THREE OF Dell's Irish subsidiaries made a combined pretax profit of €94 million in the year to February 2nd, 2007, according to accounts files recently by the companies. They reported a combined turnover for the year of €7,551 million.
Computer maker Dell has a number of Irish subsidiaries, some of whom file accounts with the Companies Registration Office. It employs more than 4,000 staff in Ireland and accounts for close to 6 per cent of gross national product.
The accounts for Dell Direct, which is based in Cherrywood, Co Dublin, and has one of the largest customer call centres in Ireland, show it had a turnover of €150 million in the year to February 2nd, 2007. It made a pretax profit of €42.9 million, up from €11 million the previous year. The tax charge was €7 million.
The accounts state the company is engaged in the provision of data processing services, telemarketing sales and ancillary post-sales technical support. The Cherrywood centre services the Irish market and the home and small/medium-sized business sector in the UK.
During the financial year the company sold its property in Bray, Co Wicklow, recording a gain of €27 million, according to the accounts.

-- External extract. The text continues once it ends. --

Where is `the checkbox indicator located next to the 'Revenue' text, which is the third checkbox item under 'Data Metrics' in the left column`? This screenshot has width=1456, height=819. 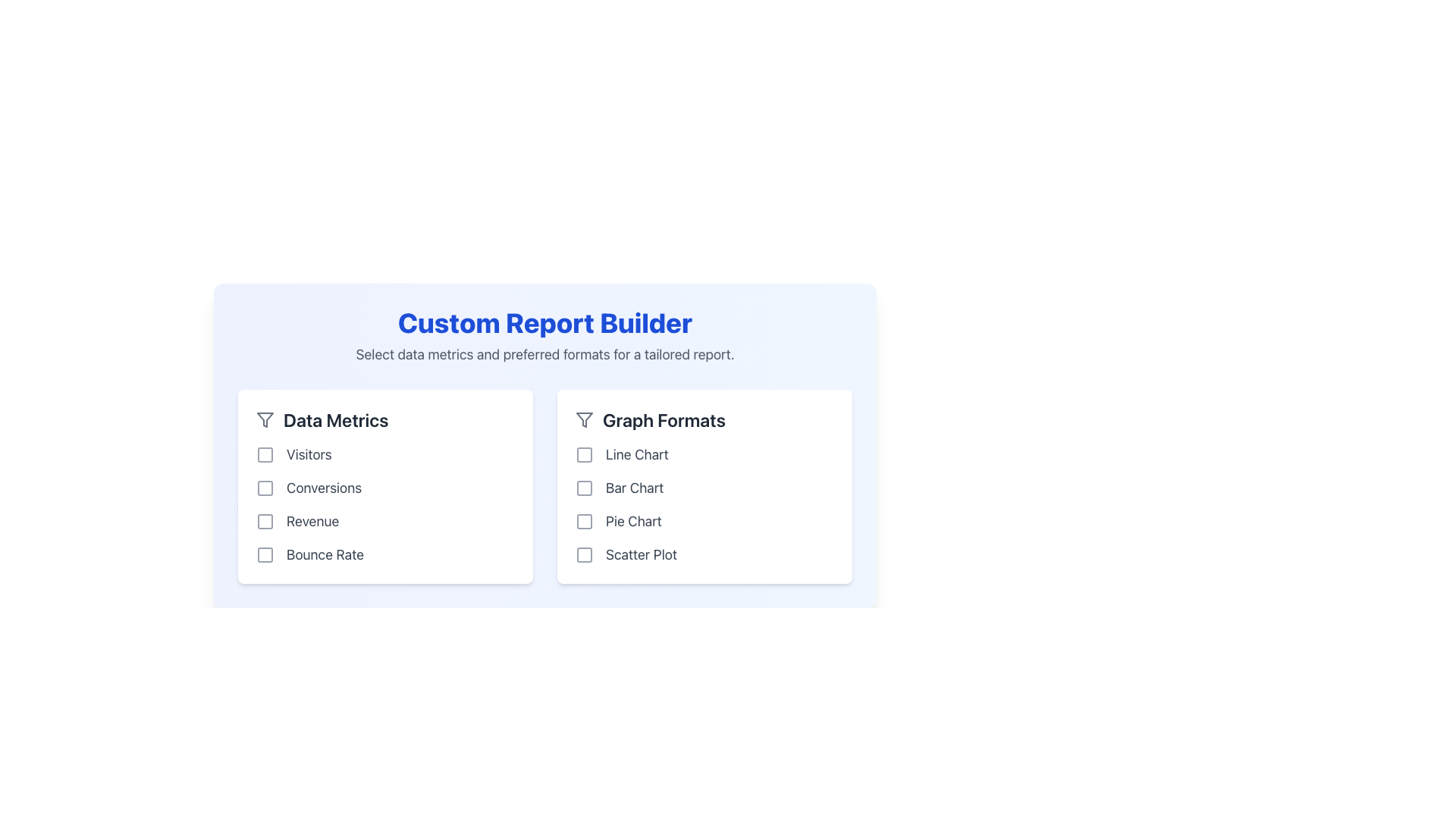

The average number of people employed during the year was 1,569, at a cost to the company of €85 million.
Dell Products, which sells and distributes Dell products, made a pretax profit of $52 million (€32.8 million) in the year to February 2nd, 2007, and paid $10.5 million in tax. Turnover was $11,698 million, a $405 million increase on the previous year.
The accounts state the principal activity of the company was the sale and distribution of Dell manufactured systems and third-party manufactured computer option products. These were sold to end customers through group companies acting as agents, and to other group companies, according to the accounts.
Commission and other costs paid to group companies in this regard totalled $1,336 million, according to the accounts.
In the fiscal year, revenue growth occurred primarily in France and Germany. All product categories experienced growth "with the exception of desktop PCs", according to the accounts.
A geographical breakdown showed sales in Europe of $11,510 million and $188 million in the "rest of the world".
The company employed 1,062 people, at a cost of $20 million.
Dell Research, which develops "inventions relating to the manufacturing of personal computers and peripheral equipment", according to the accounts, made a pretax profit of $29 million, down from $31 million the previous year. It paid no tax on either year's profits.
Income from patent royalty was $31 million in the year to February 2nd, 2007, down from $32.5 million the previous year.
The accounts state that on December 6th, 2006, the company's Dutch parent, Dell Products Europe BV, terminated its patent royalty agreement with the company.